▶ **WHAT THIS TASK INVOLVES**:
Find the word "Request" in the records and copy every line where it occurs.

-- MATERIAL TO PROCESS follows --

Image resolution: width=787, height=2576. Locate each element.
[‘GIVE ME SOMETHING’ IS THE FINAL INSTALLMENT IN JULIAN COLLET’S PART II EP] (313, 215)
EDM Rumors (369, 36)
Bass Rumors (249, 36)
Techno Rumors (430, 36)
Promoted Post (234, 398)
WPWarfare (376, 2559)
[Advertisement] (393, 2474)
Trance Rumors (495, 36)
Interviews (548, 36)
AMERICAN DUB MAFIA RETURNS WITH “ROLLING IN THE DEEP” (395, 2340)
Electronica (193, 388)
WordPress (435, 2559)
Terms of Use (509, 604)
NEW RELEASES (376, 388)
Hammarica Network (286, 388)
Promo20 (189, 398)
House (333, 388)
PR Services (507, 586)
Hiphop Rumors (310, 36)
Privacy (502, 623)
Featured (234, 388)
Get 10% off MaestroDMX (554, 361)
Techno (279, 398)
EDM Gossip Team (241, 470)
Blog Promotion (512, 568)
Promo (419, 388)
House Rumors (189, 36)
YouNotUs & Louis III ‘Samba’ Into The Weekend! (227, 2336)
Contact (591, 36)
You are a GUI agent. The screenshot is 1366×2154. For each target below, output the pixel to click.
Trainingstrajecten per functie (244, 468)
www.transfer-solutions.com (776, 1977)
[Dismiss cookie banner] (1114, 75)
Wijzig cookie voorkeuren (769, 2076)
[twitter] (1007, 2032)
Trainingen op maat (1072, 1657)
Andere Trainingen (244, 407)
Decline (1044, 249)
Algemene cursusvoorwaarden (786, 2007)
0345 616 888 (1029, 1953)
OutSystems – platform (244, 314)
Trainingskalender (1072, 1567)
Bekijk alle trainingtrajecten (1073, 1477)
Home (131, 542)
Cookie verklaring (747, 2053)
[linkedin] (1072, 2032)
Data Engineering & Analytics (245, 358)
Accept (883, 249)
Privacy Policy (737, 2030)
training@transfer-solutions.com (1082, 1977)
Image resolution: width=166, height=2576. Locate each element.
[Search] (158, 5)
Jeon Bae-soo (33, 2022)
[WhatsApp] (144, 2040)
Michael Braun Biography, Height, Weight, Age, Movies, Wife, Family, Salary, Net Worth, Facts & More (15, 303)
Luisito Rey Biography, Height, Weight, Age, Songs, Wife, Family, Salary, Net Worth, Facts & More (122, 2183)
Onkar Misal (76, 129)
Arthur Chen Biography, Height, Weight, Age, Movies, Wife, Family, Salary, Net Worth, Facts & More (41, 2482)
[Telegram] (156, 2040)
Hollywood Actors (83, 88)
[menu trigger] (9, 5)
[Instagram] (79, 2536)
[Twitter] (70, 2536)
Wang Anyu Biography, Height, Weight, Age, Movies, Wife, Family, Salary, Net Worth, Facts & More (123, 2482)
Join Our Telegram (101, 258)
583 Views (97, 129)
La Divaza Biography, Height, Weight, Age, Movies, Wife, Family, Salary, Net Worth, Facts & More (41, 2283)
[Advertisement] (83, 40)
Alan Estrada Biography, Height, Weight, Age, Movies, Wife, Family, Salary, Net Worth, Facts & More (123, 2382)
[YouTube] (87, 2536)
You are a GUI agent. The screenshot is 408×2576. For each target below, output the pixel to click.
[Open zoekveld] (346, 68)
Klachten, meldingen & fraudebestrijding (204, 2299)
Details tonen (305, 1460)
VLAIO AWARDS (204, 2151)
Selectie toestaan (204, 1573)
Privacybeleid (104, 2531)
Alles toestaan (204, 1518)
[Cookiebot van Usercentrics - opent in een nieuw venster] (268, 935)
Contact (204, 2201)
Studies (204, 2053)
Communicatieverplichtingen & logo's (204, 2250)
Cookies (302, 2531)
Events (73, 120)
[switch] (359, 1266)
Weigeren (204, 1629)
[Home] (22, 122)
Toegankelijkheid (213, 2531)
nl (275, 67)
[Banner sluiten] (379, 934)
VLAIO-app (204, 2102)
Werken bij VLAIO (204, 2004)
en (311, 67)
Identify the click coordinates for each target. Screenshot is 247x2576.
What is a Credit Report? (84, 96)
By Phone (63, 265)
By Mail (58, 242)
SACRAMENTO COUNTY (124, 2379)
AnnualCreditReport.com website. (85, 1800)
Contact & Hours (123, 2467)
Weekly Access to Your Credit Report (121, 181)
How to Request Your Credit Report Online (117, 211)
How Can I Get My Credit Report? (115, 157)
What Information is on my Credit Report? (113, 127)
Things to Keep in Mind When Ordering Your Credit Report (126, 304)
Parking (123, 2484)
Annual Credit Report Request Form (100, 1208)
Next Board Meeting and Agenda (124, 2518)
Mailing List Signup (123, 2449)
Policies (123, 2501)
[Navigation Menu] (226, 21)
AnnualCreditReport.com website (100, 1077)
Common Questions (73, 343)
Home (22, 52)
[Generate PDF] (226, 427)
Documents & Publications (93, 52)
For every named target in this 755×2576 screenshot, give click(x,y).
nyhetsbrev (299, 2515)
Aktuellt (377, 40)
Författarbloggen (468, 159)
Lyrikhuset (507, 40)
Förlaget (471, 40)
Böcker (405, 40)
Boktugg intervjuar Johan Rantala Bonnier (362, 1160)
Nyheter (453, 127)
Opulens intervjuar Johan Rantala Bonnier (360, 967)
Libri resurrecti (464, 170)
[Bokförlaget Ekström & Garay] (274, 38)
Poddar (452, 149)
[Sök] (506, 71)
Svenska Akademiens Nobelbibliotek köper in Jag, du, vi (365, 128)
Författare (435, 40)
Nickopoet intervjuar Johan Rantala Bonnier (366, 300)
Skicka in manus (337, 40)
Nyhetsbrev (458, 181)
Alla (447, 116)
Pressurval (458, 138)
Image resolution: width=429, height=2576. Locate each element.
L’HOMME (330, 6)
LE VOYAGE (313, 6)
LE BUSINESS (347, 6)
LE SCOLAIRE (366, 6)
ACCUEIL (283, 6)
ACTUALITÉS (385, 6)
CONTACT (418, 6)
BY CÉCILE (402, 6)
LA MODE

-- MATERIAL TO PROCESS concluded --

▶ **YOUR RESPONSE**:
How to Request Your Credit Report Online (117, 211)
Annual Credit Report Request Form (100, 1208)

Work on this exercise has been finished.